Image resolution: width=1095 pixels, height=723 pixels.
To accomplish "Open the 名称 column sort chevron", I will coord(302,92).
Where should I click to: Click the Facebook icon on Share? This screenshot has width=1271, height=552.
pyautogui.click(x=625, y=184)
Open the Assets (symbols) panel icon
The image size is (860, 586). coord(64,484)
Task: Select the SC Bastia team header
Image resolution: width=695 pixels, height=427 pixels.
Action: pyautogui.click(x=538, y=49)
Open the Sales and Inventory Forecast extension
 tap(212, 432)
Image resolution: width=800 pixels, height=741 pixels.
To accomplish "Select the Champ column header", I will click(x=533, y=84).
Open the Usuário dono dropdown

PROBLEM STATEMENT — Pull out each line of the records holding the string "accomplish".

ANSWER SPACE —
To accomplish "Open the 名称 column sort chevron", I will coord(302,92).
To accomplish "Select the Champ column header", I will click(x=533, y=84).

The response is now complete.